==== EXTRACTED INFORMATION

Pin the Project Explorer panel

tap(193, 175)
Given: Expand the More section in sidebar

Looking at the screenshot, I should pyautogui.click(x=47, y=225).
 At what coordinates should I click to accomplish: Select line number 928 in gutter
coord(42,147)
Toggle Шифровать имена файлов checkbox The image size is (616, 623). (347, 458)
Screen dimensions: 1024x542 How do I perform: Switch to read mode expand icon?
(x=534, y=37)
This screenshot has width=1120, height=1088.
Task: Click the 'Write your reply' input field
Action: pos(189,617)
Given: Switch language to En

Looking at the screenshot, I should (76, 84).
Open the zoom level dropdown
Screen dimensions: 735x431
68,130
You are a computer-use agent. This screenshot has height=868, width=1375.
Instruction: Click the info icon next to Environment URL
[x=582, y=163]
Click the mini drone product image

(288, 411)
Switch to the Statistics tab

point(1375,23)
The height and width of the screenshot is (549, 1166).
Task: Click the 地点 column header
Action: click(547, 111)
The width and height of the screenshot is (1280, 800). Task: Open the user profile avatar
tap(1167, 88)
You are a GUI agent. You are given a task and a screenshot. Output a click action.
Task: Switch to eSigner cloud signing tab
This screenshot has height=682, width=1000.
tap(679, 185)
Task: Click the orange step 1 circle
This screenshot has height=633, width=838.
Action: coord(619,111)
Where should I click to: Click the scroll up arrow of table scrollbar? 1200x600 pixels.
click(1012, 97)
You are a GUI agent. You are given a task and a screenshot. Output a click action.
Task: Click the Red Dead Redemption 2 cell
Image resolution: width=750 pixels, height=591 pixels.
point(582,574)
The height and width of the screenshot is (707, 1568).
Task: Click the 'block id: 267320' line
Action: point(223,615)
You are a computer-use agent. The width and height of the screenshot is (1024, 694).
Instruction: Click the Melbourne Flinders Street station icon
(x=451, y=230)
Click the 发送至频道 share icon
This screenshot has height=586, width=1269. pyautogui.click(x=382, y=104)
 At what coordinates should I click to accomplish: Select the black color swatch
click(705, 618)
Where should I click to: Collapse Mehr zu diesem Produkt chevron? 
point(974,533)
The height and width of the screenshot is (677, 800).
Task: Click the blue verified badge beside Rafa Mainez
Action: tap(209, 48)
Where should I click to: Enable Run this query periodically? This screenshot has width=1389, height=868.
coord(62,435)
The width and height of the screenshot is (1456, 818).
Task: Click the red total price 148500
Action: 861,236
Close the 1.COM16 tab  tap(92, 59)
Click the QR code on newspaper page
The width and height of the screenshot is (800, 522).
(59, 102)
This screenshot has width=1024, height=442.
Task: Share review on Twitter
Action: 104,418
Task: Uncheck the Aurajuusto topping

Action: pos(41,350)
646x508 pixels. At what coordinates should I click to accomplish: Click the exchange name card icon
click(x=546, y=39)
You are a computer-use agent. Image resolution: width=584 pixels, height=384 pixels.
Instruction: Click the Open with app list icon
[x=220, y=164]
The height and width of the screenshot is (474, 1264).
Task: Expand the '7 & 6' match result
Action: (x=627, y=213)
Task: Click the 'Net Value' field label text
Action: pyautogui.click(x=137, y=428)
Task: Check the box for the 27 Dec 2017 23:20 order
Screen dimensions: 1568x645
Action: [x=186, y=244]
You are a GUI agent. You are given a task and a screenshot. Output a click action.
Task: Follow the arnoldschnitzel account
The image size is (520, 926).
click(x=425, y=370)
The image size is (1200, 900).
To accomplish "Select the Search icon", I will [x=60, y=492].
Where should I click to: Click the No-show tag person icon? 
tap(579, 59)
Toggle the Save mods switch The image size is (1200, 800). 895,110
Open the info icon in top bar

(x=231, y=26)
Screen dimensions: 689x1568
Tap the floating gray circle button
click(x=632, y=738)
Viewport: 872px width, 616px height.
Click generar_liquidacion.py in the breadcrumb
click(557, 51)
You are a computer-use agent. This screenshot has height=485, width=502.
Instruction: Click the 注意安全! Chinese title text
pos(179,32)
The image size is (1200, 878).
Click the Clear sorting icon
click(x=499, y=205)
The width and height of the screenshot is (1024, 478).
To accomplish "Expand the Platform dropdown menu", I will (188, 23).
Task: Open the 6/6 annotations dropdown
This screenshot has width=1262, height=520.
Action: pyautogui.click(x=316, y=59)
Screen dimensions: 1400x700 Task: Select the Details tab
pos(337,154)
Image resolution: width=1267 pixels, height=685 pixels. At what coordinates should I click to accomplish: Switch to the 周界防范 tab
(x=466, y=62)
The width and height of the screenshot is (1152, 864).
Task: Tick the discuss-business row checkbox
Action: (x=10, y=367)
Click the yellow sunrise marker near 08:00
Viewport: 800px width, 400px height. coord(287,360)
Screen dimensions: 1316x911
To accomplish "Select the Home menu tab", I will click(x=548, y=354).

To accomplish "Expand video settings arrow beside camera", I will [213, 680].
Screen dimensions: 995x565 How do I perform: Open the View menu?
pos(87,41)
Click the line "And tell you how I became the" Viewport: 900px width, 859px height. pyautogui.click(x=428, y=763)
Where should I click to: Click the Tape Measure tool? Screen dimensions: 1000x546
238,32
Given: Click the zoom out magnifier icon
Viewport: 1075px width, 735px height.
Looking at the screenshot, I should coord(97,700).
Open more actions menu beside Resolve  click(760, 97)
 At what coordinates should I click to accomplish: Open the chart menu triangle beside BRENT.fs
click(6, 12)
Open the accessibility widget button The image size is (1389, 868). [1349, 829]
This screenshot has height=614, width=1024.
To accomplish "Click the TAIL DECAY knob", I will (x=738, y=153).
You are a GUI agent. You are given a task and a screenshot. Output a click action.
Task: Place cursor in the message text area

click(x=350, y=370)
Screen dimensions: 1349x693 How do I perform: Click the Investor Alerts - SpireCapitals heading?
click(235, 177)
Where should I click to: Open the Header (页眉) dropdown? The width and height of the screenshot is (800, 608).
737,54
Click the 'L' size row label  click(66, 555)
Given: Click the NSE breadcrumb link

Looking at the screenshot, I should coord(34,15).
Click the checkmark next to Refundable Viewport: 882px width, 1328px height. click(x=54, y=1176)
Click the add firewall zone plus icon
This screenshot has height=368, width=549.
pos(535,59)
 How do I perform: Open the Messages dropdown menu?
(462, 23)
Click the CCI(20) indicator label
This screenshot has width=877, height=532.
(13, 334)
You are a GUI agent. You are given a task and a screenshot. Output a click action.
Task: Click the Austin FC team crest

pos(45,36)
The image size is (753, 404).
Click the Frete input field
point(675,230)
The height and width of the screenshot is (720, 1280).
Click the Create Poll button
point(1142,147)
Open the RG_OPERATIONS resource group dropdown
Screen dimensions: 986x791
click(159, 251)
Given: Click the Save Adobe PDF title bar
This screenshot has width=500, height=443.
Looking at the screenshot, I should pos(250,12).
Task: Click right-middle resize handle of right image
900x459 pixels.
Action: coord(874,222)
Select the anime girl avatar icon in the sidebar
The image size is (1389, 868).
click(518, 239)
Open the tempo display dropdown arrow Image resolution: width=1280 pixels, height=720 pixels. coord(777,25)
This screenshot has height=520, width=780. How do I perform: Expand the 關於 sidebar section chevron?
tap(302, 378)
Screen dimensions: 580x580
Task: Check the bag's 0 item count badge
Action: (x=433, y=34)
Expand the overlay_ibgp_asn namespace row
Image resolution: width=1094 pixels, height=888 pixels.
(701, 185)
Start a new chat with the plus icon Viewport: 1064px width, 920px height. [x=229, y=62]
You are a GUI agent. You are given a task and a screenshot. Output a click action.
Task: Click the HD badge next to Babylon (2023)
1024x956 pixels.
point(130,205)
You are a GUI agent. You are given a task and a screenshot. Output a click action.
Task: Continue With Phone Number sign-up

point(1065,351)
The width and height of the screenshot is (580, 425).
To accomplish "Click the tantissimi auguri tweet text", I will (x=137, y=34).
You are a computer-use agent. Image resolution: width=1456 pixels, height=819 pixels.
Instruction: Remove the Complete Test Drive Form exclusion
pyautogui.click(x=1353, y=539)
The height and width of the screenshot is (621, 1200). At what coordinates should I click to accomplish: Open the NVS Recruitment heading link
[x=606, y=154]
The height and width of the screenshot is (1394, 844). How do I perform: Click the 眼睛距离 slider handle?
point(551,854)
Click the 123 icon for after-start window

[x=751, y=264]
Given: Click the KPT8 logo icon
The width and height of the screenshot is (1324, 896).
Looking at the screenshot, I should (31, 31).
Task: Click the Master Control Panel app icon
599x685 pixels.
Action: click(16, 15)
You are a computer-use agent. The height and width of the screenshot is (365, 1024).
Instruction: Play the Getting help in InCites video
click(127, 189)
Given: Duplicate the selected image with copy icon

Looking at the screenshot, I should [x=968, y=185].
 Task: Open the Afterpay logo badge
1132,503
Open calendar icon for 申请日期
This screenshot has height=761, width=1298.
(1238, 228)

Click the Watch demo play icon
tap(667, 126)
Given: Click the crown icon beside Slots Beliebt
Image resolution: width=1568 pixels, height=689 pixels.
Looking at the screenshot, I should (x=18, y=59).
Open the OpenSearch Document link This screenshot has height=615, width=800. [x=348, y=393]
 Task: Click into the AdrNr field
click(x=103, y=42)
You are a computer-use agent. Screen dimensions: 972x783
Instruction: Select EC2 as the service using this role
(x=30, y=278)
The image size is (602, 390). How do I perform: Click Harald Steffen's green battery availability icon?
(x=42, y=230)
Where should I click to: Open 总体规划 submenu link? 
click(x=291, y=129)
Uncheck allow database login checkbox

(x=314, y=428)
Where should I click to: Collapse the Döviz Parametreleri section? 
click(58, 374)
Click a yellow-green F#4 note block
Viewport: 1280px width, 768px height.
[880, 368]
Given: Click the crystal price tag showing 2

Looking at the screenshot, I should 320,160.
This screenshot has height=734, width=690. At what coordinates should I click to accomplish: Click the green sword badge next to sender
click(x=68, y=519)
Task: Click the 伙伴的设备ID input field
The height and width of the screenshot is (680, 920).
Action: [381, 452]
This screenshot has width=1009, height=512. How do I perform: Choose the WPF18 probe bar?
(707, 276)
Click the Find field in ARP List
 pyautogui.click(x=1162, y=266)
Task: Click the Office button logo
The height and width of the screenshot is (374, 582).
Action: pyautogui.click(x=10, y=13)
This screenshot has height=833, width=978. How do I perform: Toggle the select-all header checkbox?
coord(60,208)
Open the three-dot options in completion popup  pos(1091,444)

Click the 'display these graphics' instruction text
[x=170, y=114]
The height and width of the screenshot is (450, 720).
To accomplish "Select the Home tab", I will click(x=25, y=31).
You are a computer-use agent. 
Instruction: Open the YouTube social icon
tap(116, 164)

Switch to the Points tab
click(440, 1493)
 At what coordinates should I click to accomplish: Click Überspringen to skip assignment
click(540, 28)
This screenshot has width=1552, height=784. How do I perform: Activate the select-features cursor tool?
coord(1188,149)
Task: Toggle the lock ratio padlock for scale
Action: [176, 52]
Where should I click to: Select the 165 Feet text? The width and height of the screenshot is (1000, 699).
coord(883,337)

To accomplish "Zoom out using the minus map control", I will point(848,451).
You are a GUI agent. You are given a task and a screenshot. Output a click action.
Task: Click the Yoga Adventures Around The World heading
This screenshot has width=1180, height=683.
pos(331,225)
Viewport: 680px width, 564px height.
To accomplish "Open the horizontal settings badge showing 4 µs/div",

========

§ **ACTIVITY**
Respond with only the number of lines in the records that include the word "Home".

§ **EXPECTED ANSWER**
2